• [Selected extract]
○ ○ ○ ○ ○
Thursday, February 13, 2014


The Real Argument

A Federal District court judge in Kentucky has struck down its constitutional amendment banning same sex marriage, to the extent that it grants privileges to opposite-sex married couples that it denies to same-sex couples legally married in other jurisdictions.

Cue the Religious Right head explosions in ... 3 ... 2 ... 1 ...

Albert Mohler, president of The Southern Baptist Theological Seminary, and a marginally saner right wing theocrat than most, laments what he calls Justice Anthony Kennedy's "singular and decisive influence of one judge" in his majority decision in United States v. Windsor, which struck down the key provision of the so-called Defense of Marriage Act.

Of course, one justice does not a majority make.

What Mohler means is that, on a closely divided Court, he is more than willing to accept 5-4 decisions that rule for positions he favors as 'wise' decisions, while those that go against what he wants are the fault of only one justice.

Here's where Mohler's marginal sanity kicks in:
Christians who affirm the biblical understanding of marriage as the union of a man and woman must now recognize that we can no longer count upon the government and its laws to reflect that understanding. Even the proponents of same-sex marriage must surely recognize the radical legal and moral shift in Western civilization and human history this change implies. Christians understand that marriage is one of God's greatest gifts to humanity and that marriage, as defined by the Creator, is fundamental to human flourishing.

We now know that the government cannot be counted on to affirm this message. As a matter of fact, we have to face the reality that the government — even in the Commonwealth of Kentucky — may teach a radically different message through its laws. But the real question for Christians is not whether the government gets the question of marriage right, but if we do. In the grand scheme of things, that is the Church's real challenge.
Mohler, at least, has recognized that, when it comes to same-sex marriage, the Religious Right has lost. This was reinforced by Judge John G. Heyburn's notation that:

[T]he Court was not presented with the particular question whether Kentucky's ban on same-sex marriage is constitutional. However, there is no doubt that Windsor and this Court's analysis suggest a possible result to that question.
○ ○ ○ ○ ○
• [Actions to take]
[a] Answer these questions about the blog post on the Kentucky marriage ruling:
(i) Which state's constitutional amendment did the Federal District court judge strike down?
(ii) What position does Albert Mohler hold?
(iii) Which judge's notation is quoted near the end of the post?
[b] Edit the blog post on the Kentucky marriage ruling from "We now know" to "to that question.", replacing "government" with "state".
[c] Pick up the blog post on the Kentucky marriage ruling after its last sentence and continue it.

• [Data]
○ ○ ○ ○ ○
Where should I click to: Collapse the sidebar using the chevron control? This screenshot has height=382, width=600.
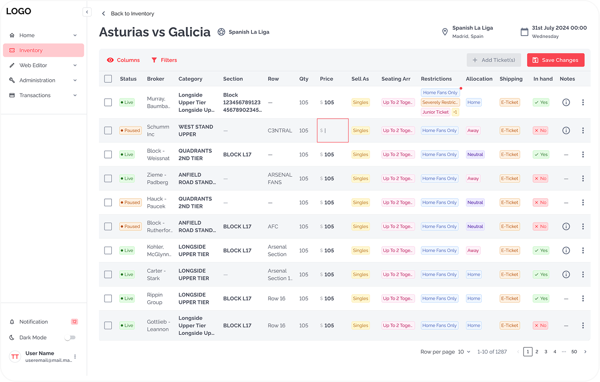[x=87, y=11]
○ ○ ○ ○ ○
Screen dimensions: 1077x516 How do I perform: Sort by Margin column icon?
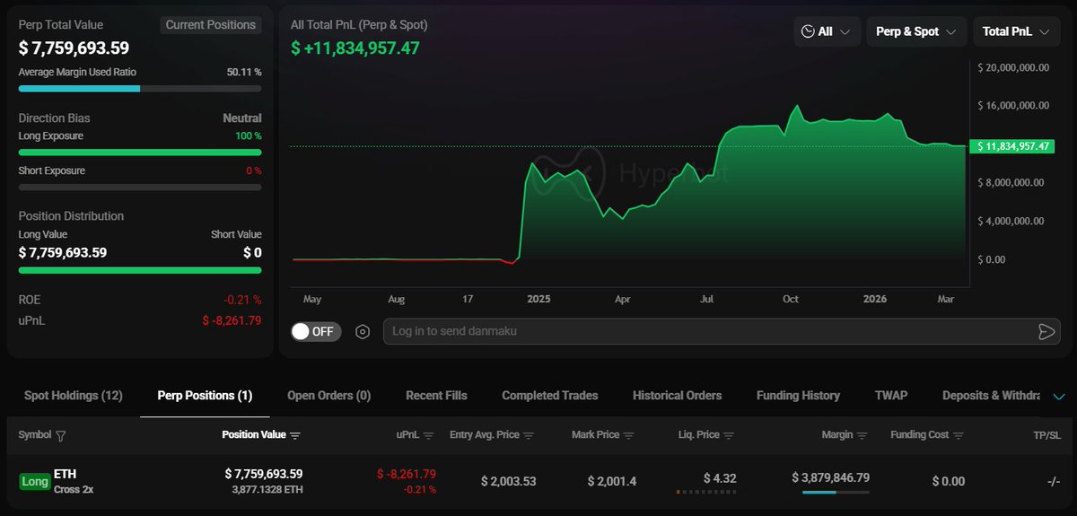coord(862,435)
○ ○ ○ ○ ○
• [Answers below]
[a]
(i) Kentucky
(ii) President of The Southern Baptist Theological Seminary
(iii) Judge John G. Heyburn

[b]
We now know that the state cannot be counted on to affirm this message. As a matter of fact, we have to face the reality that the state — even in the Commonwealth of Kentucky — may teach a radically different message through its laws. But the real question for Christians is not whether the state gets the question of marriage right, but if we do. In the grand scheme of things, that is the Church's real challenge.
Mohler, at least, has recognized that, when it comes to same-sex marriage, the Religious Right has lost. This was reinforced by Judge John G. Heyburn's notation that:

[T]he Court was not presented with the particular question whether Kentucky's ban on same-sex marriage is constitutional. However, there is no doubt that Windsor and this Court's analysis suggest a possible result to that question.

[c]
But here is the real argument for same-sex marriage, as detailed by Judge Heyburn:

Gregory Bourke and Michael Deleon reside in Louisville, Kentucky and have been together for 31 years. They were lawfully married in Ontario, Canada in 2004 and have two minor children who are also named Plaintiffs: a 14-year-old girl; and a 15-year-old boy. Jimmy Meade and Luther Barlowe reside in Bardstown, Kentucky and have been together 44 years. They were lawfully married in Davenport, Iowa in 2009. Randell Johnson and Paul Campion reside in Louisville, Kentucky and have been together for 22 years. They were lawfully married in Riverside, California in 2008 and have four minor children who are named Plaintiffs: twin 18-year-old boys; a 14-year-old boy; and a 10-year-old girl. Kimberly Franklin and Tamera Boyd reside in Cropper, Kentucky. They were lawfully married in Stratford, Connecticut in 2010.
In short, here they are, for all to see: loving couples; committed to their relationships for the long haul; no doubt proud parents; and decent human beings not so very much different than the rest of us.

By all means, Al, go on preaching from your pulpits ... shout it from the tops of your steeples ... that these are horrid people that are not entitled to ordinary human rights. Just don't expect the law to enforce your prejudice the way it once enforced your racism (a Southern Baptist must be aware of that).

Please, please, go on!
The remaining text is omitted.